Contextualizando, dali enxergava gente padecendo como nunca antes. Percorri muitas cidades nesses 34 anos, tive a possibilidade de morar em grandes capitais e juro que nunca havia presenciado tantas pessoas revirando lixo.
Eu não estou falando do romantizado trabalho dos coletores de recicláveis. Romantizado, sim. Não é bonito, nem saudável, muito menos prazeroso percorrer a cidade inteira - em duras condições - mexendo nos rejeitos dos outros. Eu estou falando de seres humanos buscando comida no lixo. Eu tô falando de seres humanos passando fome. Homens, mulheres, crianças, velhos sem ter nada para comer. FOME! Entende?
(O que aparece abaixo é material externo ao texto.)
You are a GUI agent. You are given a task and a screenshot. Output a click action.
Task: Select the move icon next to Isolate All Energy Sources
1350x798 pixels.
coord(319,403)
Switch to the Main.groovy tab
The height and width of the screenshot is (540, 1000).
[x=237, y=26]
Enfim, depois de perder todas as energias tentando fazer a bebê dormir, fui tentar me recuperar, tomar um ar na sacada. Sentei. Vinha alguém. Fui acompanhando, quase que displicentemente, um homem vindo em direção ao contêiner. Homem negro, franzino, cambaleava ao caminhar. Botei reparo, me preocupei com seu estado de saúde. Então, ele deixou sua mochila e sacolas no chão e abriu o contêiner do lixo orgânico. Pensei na hora: não, moço, esse é o depósito de rejeitos, o de recicláveis é o outro. Acreditei que ele se daria conta do erro. Acontece que não foi um erro. Ele sabia, constatei depois. Pendeu o corpo pra frente e entrou no contêiner, ficou revirando por um instante. Me pareceu uma eternidade. Saiu com algumas coisas na mão, mexeu, cheirou, limpou e comeu de um jeito esganado. Jeito de quem tem fome.
A essa altura meu peito retumbava, estava angustiada com aquela cena da realidade de todo minuto no Brasil. Doeu. Doeu muito. Eu acabara de botar minha filha pra dormir, aquecida, alimentada e bem vestida. Doeu.
Ia chorar, não chorei, não me achei no direito de chorar, aquele homem negro franzino tinha infinitamente mais direito às lágrimas que eu. Mas doeu, e tanto. Ia chorar, engasguei, segurei, me veio uma abrupta e descontrolada tosse, tossi como quem vomita.
Ele me viu. Eu o senti meio envergonhado, mas com toda sua coragem e gentileza me cumprimentou. Retribuí. Pensei em levar algo pra ele comer, lembrei de que era madrugada, sou mulher e o mundo é um lugar hostil. Blasfemei internamente, não me movi. Ele, creio, se sentiu mais confortável comigo, deu boa noite, seguiu caminhando. Antes de sair do meu plano de vista, me disse: não tá fácil viver, moça. E, de novo, me veio a dor, dessa vez aguda, desconcertante. Compreendi profundamente o que ele disse, revisitei meu árido passado, ousei responder, titubeante: eu sei, sinto muito, boa noite.